## SUPPLIED TEXT
Posted by: Richard Zach at November 16, 2006 07:33 PM
Speaking as one who also loves and respects the
same logicians (I'm one of JC's students), I can sympathize with your desire to use an axiomatic system.
A colleague
of mine recommended James Garson's recent book,
Modal Logic for Philosophers (2006). Its main approach is to define on the various modal logics by axioms. E.g. T is K plus []A -> A. However, it does much much more. It covers natural deduction, tableaux, a bit on the model theory of the various versions of modal logic, soundness and completeness, lambda asbstraction, definite descriptions, various semantics for QML, coverting between tableaux and natural deduction, etc.
It's been helpful to dip into the book when I had questions about QML.
So it might do the trick for you. However, I must say that I'm glad I worked through JC's book first before I dipped into this one, mainly because JC's book was great at helping me figure out why a model works the way it does, so that certain inferences turn out valid.
Posted by: Alan Wong at November 17, 2006 12:17 AM
PS: What's wrong with tableaux? I mean, to prove things, axiomatic systems aren't exactly convenient.
Posted by: Richard Zach at November 17, 2006 11:09 AM
I used to sort of (kind of) like the Fitting & Mendelsohn book, but no longer. Even if you wanted to do QML I would still recommend Chellas' "Modal Logic: An Introduction", and then use supplementary material for QML, like Garson's excellent "Quantification in Modal Logic" (1984) in the Handbook of Philosophical Logic.
As already mentioned, the Fitting & Mendelsohn book is geared toward metaphysics, and though it introduces axiomatic systems, it does so just barely. Tableaux take centre stage, which is no surprise since Fitting is the author.
There's nothing cool like modalities reductions (in H&C) or classical modal logic (i.e. those weaker than K--Chellas), filtration, etc...I feel like I got way more out of Chellas than F&M in terms of learning modal logic (rather than its philosophy).
Who wants to buy my F&M book? $8? Like new. Just burned around the center.

## DATA SHOWN
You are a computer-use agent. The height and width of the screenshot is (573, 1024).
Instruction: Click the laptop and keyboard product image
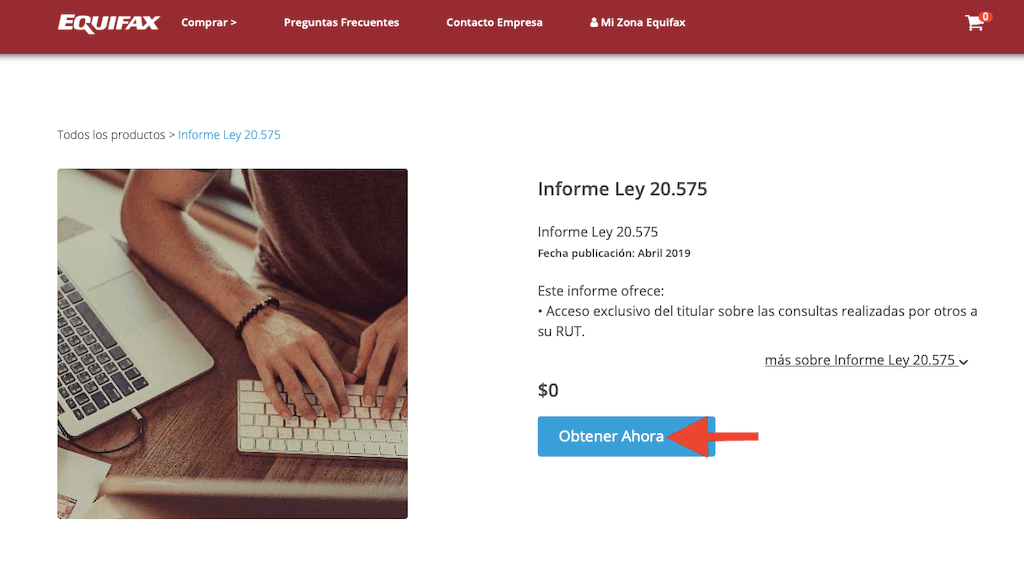[232, 344]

## PROBLEMS AND TASKS
[a] From the forum thread on modal logic books, list every work that is named by its title.
[b] Write a continuation of the forum thread on modal logic books, picking up right after its final post.
The data can be set aside; nothing here depends on them.

## ANSWERS TO THE EXERCISES
[a] Modal Logic for Philosophers; Modal Logic: An Introduction; Quantification in Modal Logic; Handbook of Philosophical Logic

[b]
Posted by: lumpy pea coat at November 17, 2006 04:00 PM
Thanks for your comments everyone. What do I have against tableaux proof systems? It's not that I think that axiomatic systems are convenient to use - obviously they're not. But I think it's important for students to understand them (and that means at least doing one or two simple proofs using them) because they're so often used to characterise proof systems (e.g. S4, arrow-fragments of propositional logics, etc.) As a result they get used a lot in the research literature, and so you need to have a decent grasp of axiomatic systems to read logic research papers. And of course, sometimes there are logics for which we only have axiomatic proof systems.
I'm also sympathetic to having natural deduction proof systems as the central proof method in logic textbooks, since I think that good natural deduction systems are much easier to use and come much closer to characterising rules of proof that we use pretheoretically. So I think it's useful for my students to have a good grasp of those two styles of proof system.
But right now - and I'm willing to be convinced otherwise - I don't really care if they never learn how to use tableaux. The problem with tableaux is that they don't have either of the advantages of the other two methods. The advantage that people usually cite, of course, is that they make completeness proofs easier. Completeness is important, of course, but ease of that one metatheoretic proof isn't important enough to me to want to make my students learn another style of formal proof.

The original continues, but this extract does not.